Most CNS HB can be safely resected, and gross total resection offers definitive therapy. RT is also an option, especially for patients with residual, recurrent, or surgically inaccessible lesions [1]. Based on the highly vascularization of HB, surrounded by a capillary network, composed of endothelial cells expressing VEGF receptor and associated to the production of VEGF and basic fibroblast growth factor (bFGF), anti-angiogenic agents, particularly multitarget tyrosine kinase (TK) inhibitors (TKI, as semaxanib, sunitinib, vatalanib), or biological response modifiers (as thalidomide, IFN α-2a, HIF2α inhibitors, octreotide) are currently the most widely studied strategies to prolong disease stability in VHL disease, but most therapies targeting TK and VEGF pathways have failed to demonstrate tumor control and could cause collateral effect [9, 10]. Data about anti-angiogenic use in sporadic HB are limited, and even anecdotal in disseminated non-VHL HB due to their rarity. One report described the use of sunitinib in disseminated non-VHL HB with short-term response [11]. There are a few case reports that have utilized BEV therapy for single and multiple HB not amenable to surgical resection [12-15], including only two cases of disseminated disease [13]: the former got only one BEV infusion, followed by rapid deterioration and death [11], the second was treated longer but the survival was not reported [13].

We describe a HB case that, starting from single cerebellar lesion, gradually progressed to multifocal and then disseminated pattern: he was consecutively subjected to multiple combined therapies till the use of BEV that induced 1 year-stabilization of the disseminated disease after initial partial response concerning neurological performance, polycythemia evolution and imaging. In addition BEV exhibited good safety profile.

The present clinical case highlights how inhibition of VEGF, through the use of BEV, can provide long-term clinical and radiographic improvement of disseminated HB become refractory to surgical and RT and radiosurgical interventions. Moreover, BEV may have a multifaceted role: its inhibition of VEGF pathway can reflect not only on HB growth, but also on secondary EPO-mediated polycythemia and on RT effect, either potentiating treatment-tumour responses or reducing radio-induced inflammatory changes which can contribute to further mass effect impacting on clinic [16, 17].
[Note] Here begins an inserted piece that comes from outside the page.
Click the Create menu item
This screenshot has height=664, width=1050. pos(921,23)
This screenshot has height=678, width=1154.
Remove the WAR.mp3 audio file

Limitations of the present report are related to the lack of peripheral response markers investigation, contrary to what proposed during BEV approach for other tumors [18] or during other systemic therapy for HB, as serum levels of the HIF-dependent proteins VEGF, VEGFR-2, VEGFR-3 or miRNA210 or CA9 [10].

Besides, very recently, genetic and epigenetic alterations bearing sporadic CNS HB tumorigenesis have been addressed by genome sequencing [3, 7, 19]: this could be the bases for next personalized therapy in a setting of disease that still results fatal.

Acknowledgements

We would like to thank the patient, his family and the health team members for their dedications.

Conflicts of Interest

The authors declare no conflicts of interest.